380 views Asked by At

I'm trying to create fixed windows of 10 sec using apache beam 2.23 with kafka as data source. It seems to be getting triggered for every record even if I try to set AfterProcessingtime trigger to 15 and throwing the following error if I try to use GroupByKey. Error : KeyError: 0 [while running '[17]: FixedWindow']

Data simulation :

from kafka import KafkaProducer
import time
producer = KafkaProducer()
id_val = 1001
while(1):
    message = {}
    message['id_val'] = str(id_val)
    message['sensor_1'] = 10
    if (id_val<1003):
        id_val = id_val+1
    else:
        id_val=1001
    time.sleep(2)
    print(time.time())
    producer.send('test', str(message).encode())

Beam snippet :


class AddTimestampFn(beam.DoFn):
  def process(self, element):
    timestamp = int(time.time())
    yield beam.window.TimestampedValue(element, timestamp)

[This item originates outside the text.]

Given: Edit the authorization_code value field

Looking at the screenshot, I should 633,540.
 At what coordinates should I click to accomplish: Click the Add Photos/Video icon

pipeline_options = PipelineOptions()
pipeline_options.view_as(StandardOptions).streaming = True
p = beam.Pipeline(options=pipeline_options)

with beam.Pipeline() as p:
lines = p | "Reading messages from Kafka" >> kafkaio.KafkaConsume(kafka_config)
groups = (
    lines
    | 'ParseEventFn' >> beam.Map(lambda x: (ast.literal_eval(x[1])))
    | 'Add timestamp' >> beam.ParDo(AddTimestampFn())
    | 'After timestamp add ' >> beam.ParDo(PrintFn("timestamp add"))
    | 'FixedWindow' >> beam.WindowInto(
        beam.window.FixedWindows(10*1),allowed_lateness = 30)
    | 'Group ' >> beam.GroupByKey())
    | 'After group' >> beam.ParDo(PrintFn("after group")))

What am I doing wrong here? I have just started using beam so it could be something really silly.

0

There are 0 answers